Former Nelson Bay resident Daniel Davis Wood's second novel shortlisted in Miles Franklin Literary Award

ACHIEVEMENT: Former Nelson Bay resident and author Daniel Davis Wood has had his second novel included in the 2021 Miles Franklin Literary Award shortlist.
ACHIEVEMENT: Former Nelson Bay resident and author Daniel Davis Wood has had his second novel included in the 2021 Miles Franklin Literary Award shortlist.

An award-winning author who grew up in Nelson Bay has just had his second book, a six-year labor of love, shortlisted in the2021 Miles Franklin Literary Award.

Daniel Davis Wood grew up in Nelson Bay where he attended Tomaree High School before moving to Sydney when he was 18 then to Boston, Edinburgh, Oxford, Melbourne, the Swiss Alps, before returning to Britain and settling the hills of the Scottish Borders.

Last week, the Copyright Agency's Cultural Fund announced at the State Library of NSW the shortlist which features six books all reflecting the "rich and diverse fabric of Australia's cultural landscape".

Among the six titles was Wood's second novel, At the Edge of the Solid World, published in 2020.

It comes after his debut novel, Blood and Bone, won the 2014 Seizure Viva La Novella Prize.

"To be recognised with any award is both an incredible honour and incredibly humbling. It's really just amazing to know that someone out there is paying attention to my work, since I'm always convinced that nobody will," Wood said.

"I've never had a book deal in advance of writing, and my style makes a lot of demands of the reader, which no doubt some readers will find off-putting - so, ultimately, I write my books with no expectation that they'll ever be published, let alone read, let alone receive recognition through awards.
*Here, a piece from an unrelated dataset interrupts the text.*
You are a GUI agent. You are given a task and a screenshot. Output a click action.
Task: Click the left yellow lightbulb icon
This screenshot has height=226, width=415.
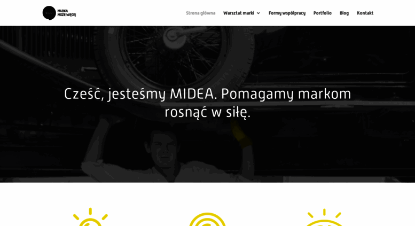90,217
"And that's especially true of At the Edge of the Solid World. It's so big, so unwieldy, so dense, that I'm sure some people won't make it through to the end, and it was published during the age of lockdowns, so in all honesty I expected it to sink like a stone and receive not a word of praise from anyone. The fact that it has defied these expectations leaves me agog, to be perfectly honest."

At the Edge of the Solid World is the story of a child's life cut short after just one day, of a mother and father bereft at the loss of the future they'd imagined, of an unspeakable crime, public outrage, anguish on the streets and a media frenzy that engineers heroes and villains, martyrs and scapegoats.

The other shortlisted book are: Amnesty by Aravind Adiga, The Rain Heron by Robbie Arnott, The Labyrinth by Amanda Lohrey, Lucky's by Andrew Pippos and The Inland Sea by Madeleine Watts.

Wood said he is now working on a new book that is "lighter, gentler, and more generous" than his second novel.

"It's about an elderly woman and her adult son, and his acceptance of the fact that he must take care of her - and his realisation that this may involve making himself vulnerable, to let her feel that she can still take care of him, to give her a sense of purpose that she may have lost."

The six books shortlisted in the 2021 Miles Franklin Literary Award.

The six books shortlisted in the 2021 Miles Franklin Literary Award.

One on one with Daniel Davis Wood:

Tell us about your inspiration in writing At the Edge of the Solid World, how long it took you to complete?

It took me six years to complete At the Edge of the Solid World. The novel begins with the birth of a child, followed by a series of complications, and much of that early material was drawn from experience -- some of it mine, some observed; some of it actual, some only possible without becoming real. But most of the novel came from some questions of morality that I'd been turning over in my head for years, even more than a decade. In particular: when there are so many crises in the world on any given day, when there is so much misfortune and suffering to contend with now and throughout history, how much value does the private grief of one person actually hold, objectively, even though it may be so intense to them that it darkens their entire world? That's a dense question, not easily answered, if indeed it can be answered at all -- so perhaps it's no surprise that it took so long for me to wrestle the book into existence.

Do you think you have a writing style? If so, how would you describe it?

In a word, the style I'm aiming for is one I'd call "incantatory". I pay close attention to the sounds of words, the stresses and falls, the rhythm of the prose, the length and brevity of sentences, and I use a lot of repetition with minor variations, ideally to build up a momentum that sounds something like a prayer or incantation. Again, it's not for everybody. It's definitely not the sort of transparent prose that allows a reader to forget that they're reading a book and feel like they're watching a movie in their head. It's a style that constantly makes the reader aware that they're interacting with another consciousness, and part of the interaction involves prompting the reader to be aware of how words work to enchant as well as mislead or misconstrue the meanings of events.

Has the pandemic affected your writing?

The pandemic has definitely affected my writing in the sense that there's a lot less writing getting done! Other than the practicalities, though, I'd say that it also probably gave me the push I needed to clarify the aims of the new book: caretaking and caregiving have been front-and-centre in the culture over the last eighteen months, and I'm sure that fed into my contemplation of what is driving the relationship between those two characters.